(Selected text Opens)

Yeah, but it threw me for a loop, because I could find *no*e way to compare
a
float and an integer and get it to come out right before I remembered round.

> As you say, the problems arise when you try to make comparisons. To get
> around the difficulties with comparisons, I wrote a helper function:
>
> ###
> Python 2.3 (#2, Jul 30 2003, 11:45:28)
> [GCC 3.1 20020420 (prerelease)]
> MacPython IDE 1.0.1
> >>> from math import floor, log10
> >>> def Round(x, n=0, sigfigs=False):
> '''An enhanced rounder which rounds to the nth significant digit
> (the nth digit from the first non-zero digit, not the nth decimal place)
>     if the parameter sigfigs is not zero.
>     This uses "round-up" decisions when the digit following the one of
>     interest is a 5, i.e. 1.35 and 1.45 Round to 1.4 and 1.5 when sigfigs
> = 2.
> '''
> if x==0: return 0
> if not sigfigs:
> return round(x,n)
> else:
> return round(x,n-1-int(floor(log10(abs(x)))))
> ###
>
> And here's a helper that uses it to check for equality of two numbers
> (floats, or otherwise)
> to whatever number of digits you desire --starting from the first non-zero
> digit, The default is for high precision.
>
> ###
> >>> def same(x,y,prec=9):
> """Return True if x and y are the same after being rounded to the same
> degree of precision."""
> return Round(x,prec,1)==Round(y,prec,1)
> ..
> >>> print same(1.3,1.31,3) #at the 3rd digit these are different
> False
> >>> print same(1.3,1.31,2) #at the second digit they are (rounded to)

(Selected text Closes)
(Records Opens)

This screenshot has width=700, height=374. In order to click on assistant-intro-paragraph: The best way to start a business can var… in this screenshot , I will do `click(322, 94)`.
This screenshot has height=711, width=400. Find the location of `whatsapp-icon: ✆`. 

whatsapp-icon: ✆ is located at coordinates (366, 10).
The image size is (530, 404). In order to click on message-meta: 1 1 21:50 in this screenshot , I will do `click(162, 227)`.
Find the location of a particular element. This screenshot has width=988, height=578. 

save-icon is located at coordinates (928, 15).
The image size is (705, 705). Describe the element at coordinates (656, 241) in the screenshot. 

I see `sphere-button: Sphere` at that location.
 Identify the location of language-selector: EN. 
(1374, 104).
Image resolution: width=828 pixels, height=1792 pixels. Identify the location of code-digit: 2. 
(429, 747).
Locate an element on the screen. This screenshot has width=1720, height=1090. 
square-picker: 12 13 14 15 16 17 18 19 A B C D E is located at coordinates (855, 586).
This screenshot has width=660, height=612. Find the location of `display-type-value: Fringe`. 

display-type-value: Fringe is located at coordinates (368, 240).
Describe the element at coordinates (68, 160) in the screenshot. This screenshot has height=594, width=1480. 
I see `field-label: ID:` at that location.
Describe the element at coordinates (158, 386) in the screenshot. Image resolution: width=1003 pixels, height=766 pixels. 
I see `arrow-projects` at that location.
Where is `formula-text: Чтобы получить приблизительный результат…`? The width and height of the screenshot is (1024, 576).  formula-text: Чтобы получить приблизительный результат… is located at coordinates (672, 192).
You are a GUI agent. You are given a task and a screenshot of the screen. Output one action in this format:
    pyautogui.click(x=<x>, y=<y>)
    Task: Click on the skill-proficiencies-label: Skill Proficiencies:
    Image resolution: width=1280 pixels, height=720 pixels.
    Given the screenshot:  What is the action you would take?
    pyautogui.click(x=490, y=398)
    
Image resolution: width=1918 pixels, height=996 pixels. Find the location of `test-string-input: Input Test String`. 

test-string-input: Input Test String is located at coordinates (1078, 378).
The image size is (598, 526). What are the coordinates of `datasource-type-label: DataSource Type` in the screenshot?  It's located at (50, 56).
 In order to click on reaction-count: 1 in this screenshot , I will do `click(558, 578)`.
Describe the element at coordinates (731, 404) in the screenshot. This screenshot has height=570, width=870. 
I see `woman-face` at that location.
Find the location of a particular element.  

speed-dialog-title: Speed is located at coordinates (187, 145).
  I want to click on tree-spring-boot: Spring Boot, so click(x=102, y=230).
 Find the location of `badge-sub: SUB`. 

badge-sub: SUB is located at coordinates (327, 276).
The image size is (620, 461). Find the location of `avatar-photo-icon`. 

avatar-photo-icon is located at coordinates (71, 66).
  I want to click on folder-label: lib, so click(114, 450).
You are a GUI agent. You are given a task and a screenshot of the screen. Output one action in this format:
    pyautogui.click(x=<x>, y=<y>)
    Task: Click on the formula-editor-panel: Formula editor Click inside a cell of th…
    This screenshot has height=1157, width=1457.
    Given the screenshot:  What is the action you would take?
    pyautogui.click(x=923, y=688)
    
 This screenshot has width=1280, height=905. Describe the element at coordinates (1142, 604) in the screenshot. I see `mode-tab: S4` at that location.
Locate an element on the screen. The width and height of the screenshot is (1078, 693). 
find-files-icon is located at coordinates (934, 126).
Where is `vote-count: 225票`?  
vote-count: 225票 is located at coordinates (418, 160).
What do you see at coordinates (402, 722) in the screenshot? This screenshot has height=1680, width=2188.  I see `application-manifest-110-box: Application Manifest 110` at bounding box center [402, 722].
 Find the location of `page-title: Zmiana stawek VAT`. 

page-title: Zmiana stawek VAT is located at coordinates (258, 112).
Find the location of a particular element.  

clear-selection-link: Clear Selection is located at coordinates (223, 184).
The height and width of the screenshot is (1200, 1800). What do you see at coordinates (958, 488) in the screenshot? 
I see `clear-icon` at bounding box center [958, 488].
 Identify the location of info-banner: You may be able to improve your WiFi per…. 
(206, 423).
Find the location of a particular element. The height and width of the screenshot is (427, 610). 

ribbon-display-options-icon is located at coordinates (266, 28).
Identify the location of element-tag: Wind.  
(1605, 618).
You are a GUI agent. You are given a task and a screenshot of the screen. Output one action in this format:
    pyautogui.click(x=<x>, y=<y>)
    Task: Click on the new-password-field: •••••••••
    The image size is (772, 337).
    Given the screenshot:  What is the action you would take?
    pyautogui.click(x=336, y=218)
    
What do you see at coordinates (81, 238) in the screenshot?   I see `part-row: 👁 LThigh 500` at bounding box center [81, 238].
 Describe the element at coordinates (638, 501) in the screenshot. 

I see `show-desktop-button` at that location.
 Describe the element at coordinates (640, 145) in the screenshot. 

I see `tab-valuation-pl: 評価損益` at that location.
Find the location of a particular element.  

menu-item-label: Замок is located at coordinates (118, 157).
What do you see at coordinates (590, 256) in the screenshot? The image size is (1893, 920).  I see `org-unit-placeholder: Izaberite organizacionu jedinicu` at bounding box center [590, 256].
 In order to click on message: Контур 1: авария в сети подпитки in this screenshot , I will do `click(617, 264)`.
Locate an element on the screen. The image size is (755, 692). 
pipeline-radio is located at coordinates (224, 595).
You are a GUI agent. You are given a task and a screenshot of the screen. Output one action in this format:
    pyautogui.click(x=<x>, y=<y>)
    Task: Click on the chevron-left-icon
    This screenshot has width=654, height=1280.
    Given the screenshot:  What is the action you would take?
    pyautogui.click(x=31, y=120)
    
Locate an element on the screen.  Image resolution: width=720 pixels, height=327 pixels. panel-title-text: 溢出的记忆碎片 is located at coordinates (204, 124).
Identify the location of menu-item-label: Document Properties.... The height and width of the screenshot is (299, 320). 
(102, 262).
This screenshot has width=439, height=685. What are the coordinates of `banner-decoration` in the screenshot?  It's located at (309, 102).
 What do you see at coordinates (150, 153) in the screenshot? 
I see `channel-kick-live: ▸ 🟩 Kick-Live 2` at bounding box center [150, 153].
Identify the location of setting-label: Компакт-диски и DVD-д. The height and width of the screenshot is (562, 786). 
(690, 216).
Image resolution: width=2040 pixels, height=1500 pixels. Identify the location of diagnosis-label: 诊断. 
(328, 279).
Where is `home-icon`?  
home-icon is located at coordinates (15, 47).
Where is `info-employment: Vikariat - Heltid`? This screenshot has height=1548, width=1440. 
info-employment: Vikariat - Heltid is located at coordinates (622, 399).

(Records Closes)

Task list:
1: In the Python rounding thread, what did the writer remember that finally let them compare a float and an integer correctly?
2: Resume the Python rounding thread from the point where it stops.

Answers by task:
1: The round function.

2:
> the same digit number
> True
> >>> same(64.0**(1/3.0) ,4) #here's your example
> True
> ###
>
> You can be bitten by any comparison, not only tests for equality, too.
>
> ###
> >>> while 1:
> ..  i+=.1
> ..  if i>2.1:break
> ..
> >>> print i
> 2.1
> ###
>
> It doesn't look like the last value of i was really greater than 2.1--it's
> actually 2.1000000000000005 so the result is correct (though not what we
> expected). We don't have the problem with a step size of 0.7 in this case,
> though, because the value before 2.8 was 2.0999999999999996--just a little
> smaller than 2.1.
>
> Here, we specify the precision and get the desired result.
>
> ###
> >>> i=0
> >>> while 1:
> ..  i+=.1
> ..  if round(i,9)>round(2.1,9):break
> ..
> >>> print i
> 2.2
> ###
>
>
> Wish granted in version 2.4 ;-) I don't have it on the mac, but there is a
> write-up at

I meant in the scripts -- even better, as a builtin.

Your above helper function is fine... but I believe that it should be part
of the __cmp__ method of the float types. Perhaps with optional parameter?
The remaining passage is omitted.